Similar data with fields redundant in one table

denormalizationnormalization

I need four different plans to be stored in one or more tables. All four plans share the fields however some plans have extra fields.

All plans fit into the plans-table:

PLANS(id, provider_id, plan_type, name, desc, price, link)

However based on the plan type it requires more fields to be added and/or some fields will be empty.

As an example it may be that if plan type A is chosen there are no empty fields but if plan type B is chosen there will a requirement of two additional fields like:

PLANS(id, provider_id, plan_type, name, desc, price, link, strength, acceptable)

In other cases plan C requires all fields except strength field.

Leaving empty fields means it's not fully normalised, but my reasons for leaving it like so is because I want to use one QUERY to find all the different types of plans for a provider using a GROUP BY with a server side script.

I could use an additional table to store the additional fields with a 1:1 relationship or have 4 separate tables?

If I do decide to have 3 additional tables (with only the extra fields for each plan) then I could just do a JOIN when needed.

Here's what it could possibly look like (I've omitted some fields):

enter image description here

Is this a good approach?

Best Answer

A good way to do this is to use the Entity-Attribute-Value approach when modelling sparse attributes (https://en.wikipedia.org/wiki/Entity%E2%80%93attribute%E2%80%93value_model).

For you the relationships would probably look like this:

Relationships

Your tables would then look something like:

Plan table

Plan Field

Plan Field Value

Note I haven't specified the PlanTemplate table, this would show all possible fields for a plan.

There are a few caveats with this approach:

  1. It requires that you almost always pivot and join the PlanFieldValue table, performance can be hampered. Usually views are necessary, there is a dependency here on what DBMS you are using. Almost all support pivoting, but there are varying levels of support and performance
  2. Querying and displaying data from the PlanFieldValue on to your UI is onerous, requires using a view and updates/inserts need to be handled differently. More dev time required.
  3. Indexing and performance of the tables is often hampered if millions of rows are in the table, for instance
  4. All attribute information has to be checked manually, for instance field length and nullability needs to be checked manually against the template, possibly using another column in PlanField that has a Nullable flag.

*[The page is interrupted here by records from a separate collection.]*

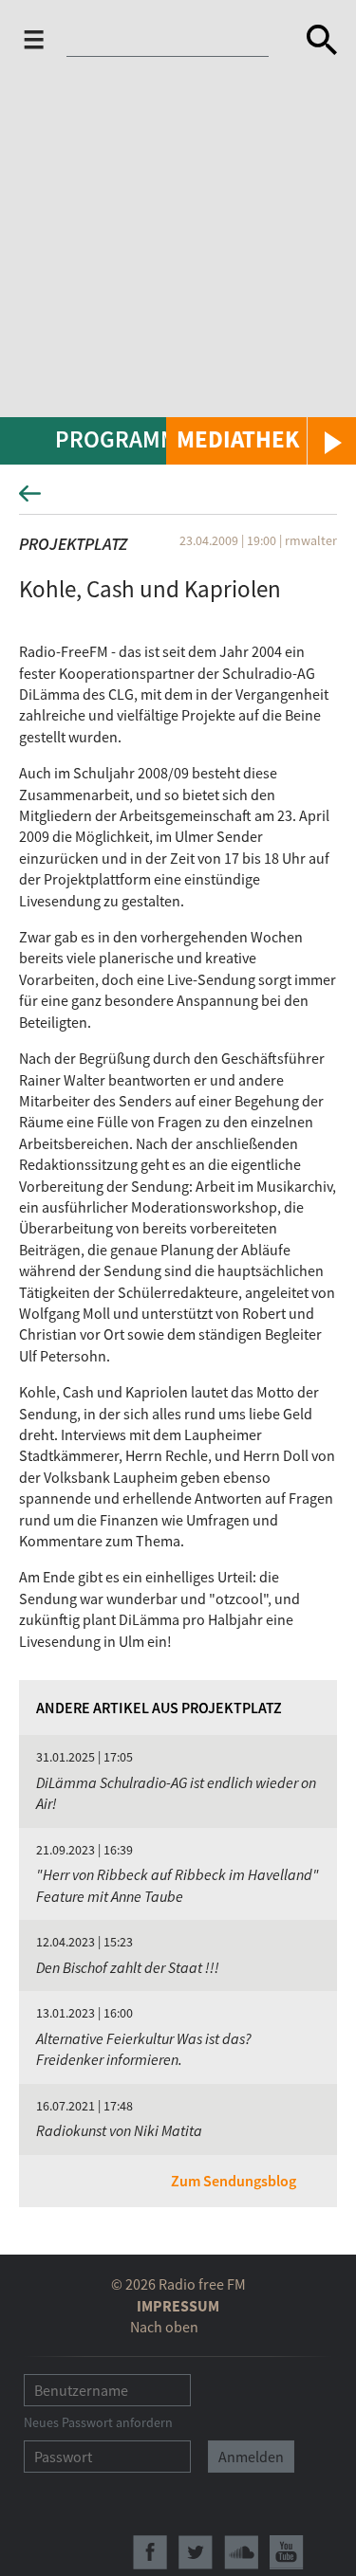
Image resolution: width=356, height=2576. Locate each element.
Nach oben (164, 2326)
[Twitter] (195, 2552)
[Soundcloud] (241, 2552)
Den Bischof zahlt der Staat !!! (127, 1967)
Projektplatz (73, 544)
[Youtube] (287, 2552)
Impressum (178, 2305)
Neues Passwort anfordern (98, 2422)
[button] (261, 441)
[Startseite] (172, 43)
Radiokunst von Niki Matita (119, 2130)
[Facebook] (150, 2552)
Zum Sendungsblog (233, 2180)
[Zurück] (178, 499)
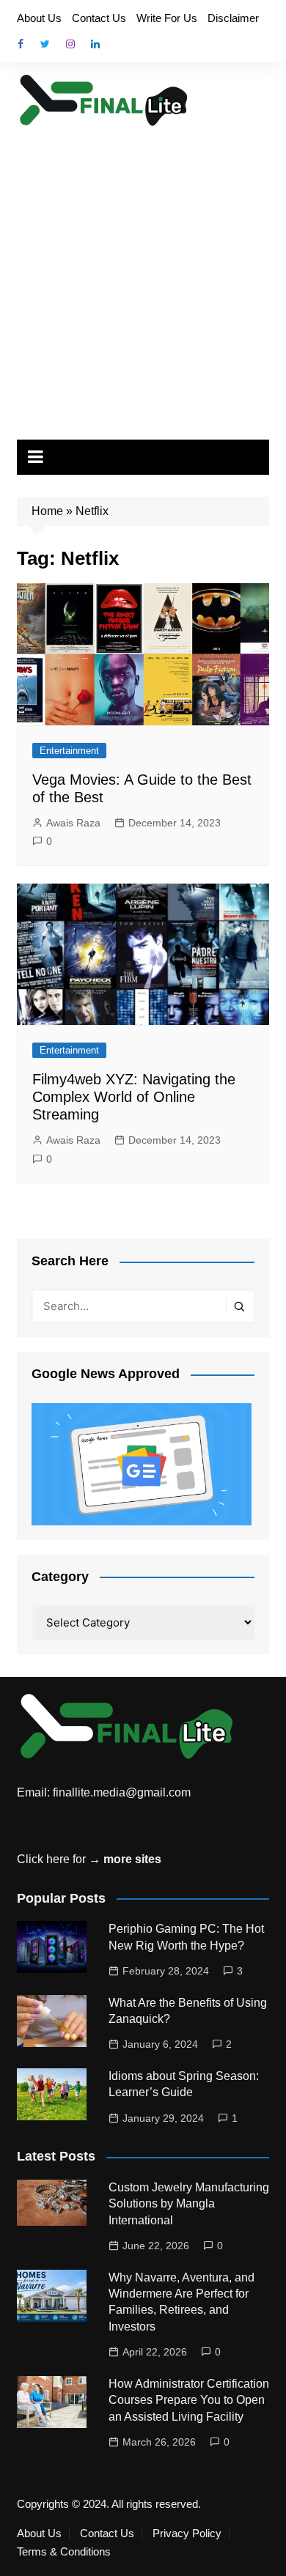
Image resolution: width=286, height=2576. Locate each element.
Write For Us (166, 18)
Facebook (21, 44)
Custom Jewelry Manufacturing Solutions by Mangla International (189, 2204)
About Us (39, 18)
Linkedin (95, 44)
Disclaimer (233, 18)
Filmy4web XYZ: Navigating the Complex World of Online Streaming (133, 1096)
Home (47, 511)
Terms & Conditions (64, 2552)
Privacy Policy (187, 2533)
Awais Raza (73, 823)
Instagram (70, 44)
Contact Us (99, 18)
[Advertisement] (143, 278)
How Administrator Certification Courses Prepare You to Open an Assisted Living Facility (189, 2400)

Otherwise its a good approach that I have used quite a few times. One big advantage is you can add new fields without changes to your database structure - a huge bonus if the field values are changeable or likely to be increased.

However if the number of fields for each Plan is low and it is unlikely you will add more fields, a single plan table with individual columns still isn't too bad. It doesn't really matter having some columns blank but it does make it hard to track nullability in the database.